- _TO DO_:
After locating the line that contains "חדשות ואקטואליה (796, 258)" in the data below, set down exactly that line and each one after it through the line that contains "Disclaimer (48, 1835)", and nothing more.

- _RECORDS TO USE_:

####

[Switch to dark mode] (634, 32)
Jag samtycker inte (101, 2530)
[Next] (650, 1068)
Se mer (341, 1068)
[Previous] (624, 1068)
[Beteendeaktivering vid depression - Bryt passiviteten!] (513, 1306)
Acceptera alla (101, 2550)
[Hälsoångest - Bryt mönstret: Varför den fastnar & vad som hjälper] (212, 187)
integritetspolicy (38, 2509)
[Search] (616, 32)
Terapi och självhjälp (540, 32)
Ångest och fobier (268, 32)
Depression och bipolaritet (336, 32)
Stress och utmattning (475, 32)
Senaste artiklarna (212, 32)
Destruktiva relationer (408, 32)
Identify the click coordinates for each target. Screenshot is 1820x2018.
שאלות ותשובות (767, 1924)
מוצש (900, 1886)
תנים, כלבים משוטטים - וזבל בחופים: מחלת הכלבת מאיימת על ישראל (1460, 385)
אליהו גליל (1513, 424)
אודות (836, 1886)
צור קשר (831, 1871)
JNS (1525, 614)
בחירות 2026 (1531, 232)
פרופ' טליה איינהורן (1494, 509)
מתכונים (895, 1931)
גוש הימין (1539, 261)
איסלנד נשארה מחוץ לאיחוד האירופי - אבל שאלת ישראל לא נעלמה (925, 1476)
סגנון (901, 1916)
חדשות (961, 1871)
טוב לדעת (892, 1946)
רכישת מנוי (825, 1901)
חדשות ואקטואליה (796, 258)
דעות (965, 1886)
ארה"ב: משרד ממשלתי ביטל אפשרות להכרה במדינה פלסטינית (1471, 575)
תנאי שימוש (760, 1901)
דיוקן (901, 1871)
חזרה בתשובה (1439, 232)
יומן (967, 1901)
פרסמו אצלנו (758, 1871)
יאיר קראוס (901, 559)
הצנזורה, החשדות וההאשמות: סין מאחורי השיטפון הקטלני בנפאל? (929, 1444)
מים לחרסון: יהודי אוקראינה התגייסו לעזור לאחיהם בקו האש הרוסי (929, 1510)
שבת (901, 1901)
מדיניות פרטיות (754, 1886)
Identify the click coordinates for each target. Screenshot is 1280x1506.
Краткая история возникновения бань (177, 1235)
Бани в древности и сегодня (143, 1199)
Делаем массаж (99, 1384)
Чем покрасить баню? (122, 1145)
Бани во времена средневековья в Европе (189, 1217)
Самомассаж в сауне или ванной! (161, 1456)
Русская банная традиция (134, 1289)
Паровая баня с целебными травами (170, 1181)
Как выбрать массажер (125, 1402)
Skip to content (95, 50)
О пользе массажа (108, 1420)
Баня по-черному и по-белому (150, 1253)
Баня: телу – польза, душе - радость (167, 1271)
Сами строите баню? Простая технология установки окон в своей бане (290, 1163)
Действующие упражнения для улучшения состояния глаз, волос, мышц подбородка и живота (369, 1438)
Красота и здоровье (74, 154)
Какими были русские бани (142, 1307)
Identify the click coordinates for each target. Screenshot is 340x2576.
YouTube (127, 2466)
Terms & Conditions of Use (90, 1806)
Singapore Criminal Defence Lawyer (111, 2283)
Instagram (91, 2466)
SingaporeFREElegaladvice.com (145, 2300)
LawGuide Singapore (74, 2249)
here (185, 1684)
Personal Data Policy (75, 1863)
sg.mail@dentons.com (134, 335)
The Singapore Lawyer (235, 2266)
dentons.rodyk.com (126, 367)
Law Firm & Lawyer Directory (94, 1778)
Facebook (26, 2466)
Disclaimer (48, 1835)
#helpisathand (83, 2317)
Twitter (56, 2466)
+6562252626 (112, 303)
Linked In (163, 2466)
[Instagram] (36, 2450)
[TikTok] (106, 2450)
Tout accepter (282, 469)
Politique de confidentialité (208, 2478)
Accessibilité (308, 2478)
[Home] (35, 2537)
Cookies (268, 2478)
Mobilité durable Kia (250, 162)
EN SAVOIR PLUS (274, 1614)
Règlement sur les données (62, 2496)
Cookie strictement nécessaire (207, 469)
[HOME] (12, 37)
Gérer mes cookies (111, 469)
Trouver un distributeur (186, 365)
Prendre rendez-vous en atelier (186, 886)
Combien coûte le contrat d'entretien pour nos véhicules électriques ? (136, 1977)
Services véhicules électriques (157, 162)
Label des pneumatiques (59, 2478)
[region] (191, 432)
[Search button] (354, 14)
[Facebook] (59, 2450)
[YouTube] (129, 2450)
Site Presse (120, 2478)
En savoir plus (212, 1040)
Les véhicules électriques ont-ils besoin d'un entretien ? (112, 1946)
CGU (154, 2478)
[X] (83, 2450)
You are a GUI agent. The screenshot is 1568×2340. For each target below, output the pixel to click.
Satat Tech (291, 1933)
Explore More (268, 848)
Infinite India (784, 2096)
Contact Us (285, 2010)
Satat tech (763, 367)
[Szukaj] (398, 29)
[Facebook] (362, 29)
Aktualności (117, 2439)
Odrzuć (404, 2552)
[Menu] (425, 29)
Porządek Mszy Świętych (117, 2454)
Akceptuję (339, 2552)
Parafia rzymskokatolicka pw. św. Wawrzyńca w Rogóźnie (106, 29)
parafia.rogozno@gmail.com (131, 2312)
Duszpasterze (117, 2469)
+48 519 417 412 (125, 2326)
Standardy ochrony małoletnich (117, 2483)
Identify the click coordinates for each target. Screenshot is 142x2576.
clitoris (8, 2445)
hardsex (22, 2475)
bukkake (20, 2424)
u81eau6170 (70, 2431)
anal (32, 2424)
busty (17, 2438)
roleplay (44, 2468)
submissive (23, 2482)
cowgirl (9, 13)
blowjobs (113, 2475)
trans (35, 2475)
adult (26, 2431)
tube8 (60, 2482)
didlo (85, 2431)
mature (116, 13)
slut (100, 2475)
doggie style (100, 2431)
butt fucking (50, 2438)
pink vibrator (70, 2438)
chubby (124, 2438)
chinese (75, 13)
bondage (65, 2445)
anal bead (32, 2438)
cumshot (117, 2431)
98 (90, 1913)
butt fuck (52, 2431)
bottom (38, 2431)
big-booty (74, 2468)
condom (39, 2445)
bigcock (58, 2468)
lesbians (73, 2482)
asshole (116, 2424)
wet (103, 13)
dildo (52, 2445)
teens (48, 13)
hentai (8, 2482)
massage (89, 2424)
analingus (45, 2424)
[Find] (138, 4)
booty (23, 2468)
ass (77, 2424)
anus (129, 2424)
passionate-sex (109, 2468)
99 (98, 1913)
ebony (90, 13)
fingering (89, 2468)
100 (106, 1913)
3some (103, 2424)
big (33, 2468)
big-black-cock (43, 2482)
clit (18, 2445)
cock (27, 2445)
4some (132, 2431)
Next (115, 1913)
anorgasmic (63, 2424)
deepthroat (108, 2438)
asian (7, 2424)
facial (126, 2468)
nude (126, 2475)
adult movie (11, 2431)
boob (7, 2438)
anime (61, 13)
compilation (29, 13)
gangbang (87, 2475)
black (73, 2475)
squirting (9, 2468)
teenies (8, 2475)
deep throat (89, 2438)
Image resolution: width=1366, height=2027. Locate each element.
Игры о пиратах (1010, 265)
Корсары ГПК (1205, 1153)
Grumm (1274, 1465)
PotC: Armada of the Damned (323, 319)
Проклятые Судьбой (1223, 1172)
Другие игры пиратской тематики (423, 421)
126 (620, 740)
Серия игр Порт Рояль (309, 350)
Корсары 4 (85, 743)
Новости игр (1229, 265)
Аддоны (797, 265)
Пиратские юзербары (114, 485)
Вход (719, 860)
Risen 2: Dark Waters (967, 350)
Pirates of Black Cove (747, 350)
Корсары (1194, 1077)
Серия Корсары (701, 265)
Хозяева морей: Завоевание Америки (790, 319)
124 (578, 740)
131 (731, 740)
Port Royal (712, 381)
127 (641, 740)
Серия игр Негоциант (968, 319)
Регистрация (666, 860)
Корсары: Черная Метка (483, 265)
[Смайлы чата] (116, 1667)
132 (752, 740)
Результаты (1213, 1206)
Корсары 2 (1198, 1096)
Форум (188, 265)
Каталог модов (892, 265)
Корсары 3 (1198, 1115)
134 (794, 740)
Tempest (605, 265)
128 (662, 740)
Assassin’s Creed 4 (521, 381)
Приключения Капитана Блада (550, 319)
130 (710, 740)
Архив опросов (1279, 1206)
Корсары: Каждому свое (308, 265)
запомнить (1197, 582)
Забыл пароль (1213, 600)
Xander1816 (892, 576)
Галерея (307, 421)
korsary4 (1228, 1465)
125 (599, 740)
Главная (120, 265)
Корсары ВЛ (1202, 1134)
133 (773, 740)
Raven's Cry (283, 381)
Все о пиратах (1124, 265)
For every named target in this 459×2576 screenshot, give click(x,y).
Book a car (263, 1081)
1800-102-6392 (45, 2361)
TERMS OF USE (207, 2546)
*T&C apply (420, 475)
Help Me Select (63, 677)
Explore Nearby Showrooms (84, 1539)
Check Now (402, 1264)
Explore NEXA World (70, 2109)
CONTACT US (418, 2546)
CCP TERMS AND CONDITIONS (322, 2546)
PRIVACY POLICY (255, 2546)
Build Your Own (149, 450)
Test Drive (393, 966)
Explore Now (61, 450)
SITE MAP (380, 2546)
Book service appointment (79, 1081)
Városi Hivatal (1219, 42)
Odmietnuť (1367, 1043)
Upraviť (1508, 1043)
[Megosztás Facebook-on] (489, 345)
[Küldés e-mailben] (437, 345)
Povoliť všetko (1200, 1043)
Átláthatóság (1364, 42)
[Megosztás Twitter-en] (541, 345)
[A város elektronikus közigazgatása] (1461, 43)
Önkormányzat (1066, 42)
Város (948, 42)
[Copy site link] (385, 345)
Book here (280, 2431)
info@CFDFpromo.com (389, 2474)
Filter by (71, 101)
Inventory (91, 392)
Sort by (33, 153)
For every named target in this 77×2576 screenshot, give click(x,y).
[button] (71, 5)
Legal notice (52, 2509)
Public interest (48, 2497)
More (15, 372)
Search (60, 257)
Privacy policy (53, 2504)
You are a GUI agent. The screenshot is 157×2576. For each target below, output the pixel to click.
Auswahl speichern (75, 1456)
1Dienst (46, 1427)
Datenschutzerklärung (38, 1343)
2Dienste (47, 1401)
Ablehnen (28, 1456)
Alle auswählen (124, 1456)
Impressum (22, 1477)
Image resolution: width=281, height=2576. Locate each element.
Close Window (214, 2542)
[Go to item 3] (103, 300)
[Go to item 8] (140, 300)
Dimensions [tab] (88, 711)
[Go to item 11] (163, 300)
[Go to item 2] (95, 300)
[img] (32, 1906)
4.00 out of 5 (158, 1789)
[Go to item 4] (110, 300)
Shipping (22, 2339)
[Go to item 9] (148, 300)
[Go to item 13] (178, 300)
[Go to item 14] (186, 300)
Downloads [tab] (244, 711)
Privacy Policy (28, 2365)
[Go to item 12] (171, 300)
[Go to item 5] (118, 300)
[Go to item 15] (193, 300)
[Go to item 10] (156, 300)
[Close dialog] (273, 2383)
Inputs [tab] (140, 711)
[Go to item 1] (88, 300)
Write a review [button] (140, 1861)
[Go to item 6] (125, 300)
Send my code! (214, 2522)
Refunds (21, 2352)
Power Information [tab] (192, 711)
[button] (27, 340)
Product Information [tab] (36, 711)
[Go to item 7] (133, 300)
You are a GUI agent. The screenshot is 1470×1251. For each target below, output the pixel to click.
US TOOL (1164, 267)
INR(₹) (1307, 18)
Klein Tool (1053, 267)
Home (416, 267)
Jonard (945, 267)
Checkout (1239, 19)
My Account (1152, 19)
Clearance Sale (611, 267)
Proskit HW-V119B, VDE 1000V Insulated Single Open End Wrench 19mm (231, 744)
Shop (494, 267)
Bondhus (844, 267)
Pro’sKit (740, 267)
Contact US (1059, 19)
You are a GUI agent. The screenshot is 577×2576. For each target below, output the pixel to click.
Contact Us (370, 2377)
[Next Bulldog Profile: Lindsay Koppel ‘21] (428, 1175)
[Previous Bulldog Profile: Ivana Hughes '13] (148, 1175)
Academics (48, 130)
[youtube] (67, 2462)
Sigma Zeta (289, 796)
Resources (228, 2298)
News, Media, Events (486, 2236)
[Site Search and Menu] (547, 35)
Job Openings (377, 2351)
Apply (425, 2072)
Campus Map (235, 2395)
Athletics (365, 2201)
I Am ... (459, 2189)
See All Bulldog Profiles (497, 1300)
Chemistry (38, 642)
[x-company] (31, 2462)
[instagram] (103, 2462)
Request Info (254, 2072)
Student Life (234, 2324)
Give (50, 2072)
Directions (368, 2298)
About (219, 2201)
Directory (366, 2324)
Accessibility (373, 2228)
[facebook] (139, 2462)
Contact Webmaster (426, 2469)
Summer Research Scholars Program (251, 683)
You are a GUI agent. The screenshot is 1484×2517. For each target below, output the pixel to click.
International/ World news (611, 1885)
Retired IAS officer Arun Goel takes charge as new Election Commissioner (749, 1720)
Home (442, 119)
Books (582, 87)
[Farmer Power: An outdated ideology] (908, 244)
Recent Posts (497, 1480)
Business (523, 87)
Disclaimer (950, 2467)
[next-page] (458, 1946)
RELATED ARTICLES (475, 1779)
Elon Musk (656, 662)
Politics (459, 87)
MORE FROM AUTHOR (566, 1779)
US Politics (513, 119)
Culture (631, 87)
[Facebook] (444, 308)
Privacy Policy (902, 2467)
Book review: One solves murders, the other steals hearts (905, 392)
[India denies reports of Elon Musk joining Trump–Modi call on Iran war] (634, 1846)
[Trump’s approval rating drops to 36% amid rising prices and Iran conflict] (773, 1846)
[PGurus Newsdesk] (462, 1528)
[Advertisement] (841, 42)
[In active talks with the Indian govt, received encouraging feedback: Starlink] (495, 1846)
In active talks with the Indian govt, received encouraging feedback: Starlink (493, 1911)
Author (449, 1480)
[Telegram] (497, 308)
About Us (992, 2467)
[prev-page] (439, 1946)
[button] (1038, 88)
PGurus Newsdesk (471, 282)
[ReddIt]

####

- _WRITTEN SOLUTION_:
חדשות ואקטואליה (796, 258)
דעות (965, 1886)
ארה"ב: משרד ממשלתי ביטל אפשרות להכרה במדינה פלסטינית (1471, 575)
תנאי שימוש (760, 1901)
דיוקן (901, 1871)
חזרה בתשובה (1439, 232)
יומן (967, 1901)
פרסמו אצלנו (758, 1871)
יאיר קראוס (901, 559)
הצנזורה, החשדות וההאשמות: סין מאחורי השיטפון הקטלני בנפאל? (929, 1444)
מים לחרסון: יהודי אוקראינה התגייסו לעזור לאחיהם בקו האש הרוסי (929, 1510)
שבת (901, 1901)
מדיניות פרטיות (754, 1886)
Identify the click coordinates for each target. Screenshot is 1280x1506.
Краткая история возникновения бань (177, 1235)
Бани в древности и сегодня (143, 1199)
Делаем массаж (99, 1384)
Чем покрасить баню? (122, 1145)
Бани во времена средневековья в Европе (189, 1217)
Самомассаж в сауне или ванной! (161, 1456)
Русская банная традиция (134, 1289)
Паровая баня с целебными травами (170, 1181)
Как выбрать массажер (125, 1402)
Skip to content (95, 50)
О пользе массажа (108, 1420)
Баня по-черному и по-белому (150, 1253)
Баня: телу – польза, душе - радость (167, 1271)
Сами строите баню? Простая технология установки окон в своей бане (290, 1163)
Действующие упражнения для улучшения состояния глаз, волос, мышц подбородка и живота (369, 1438)
Красота и здоровье (74, 154)
Какими были русские бани (142, 1307)
Identify the click coordinates for each target. Screenshot is 340x2576.
YouTube (127, 2466)
Terms & Conditions of Use (90, 1806)
Singapore Criminal Defence Lawyer (111, 2283)
Instagram (91, 2466)
SingaporeFREElegaladvice.com (145, 2300)
LawGuide Singapore (74, 2249)
here (185, 1684)
Personal Data Policy (75, 1863)
sg.mail@dentons.com (134, 335)
The Singapore Lawyer (235, 2266)
dentons.rodyk.com (126, 367)
Law Firm & Lawyer Directory (94, 1778)
Facebook (26, 2466)
Disclaimer (48, 1835)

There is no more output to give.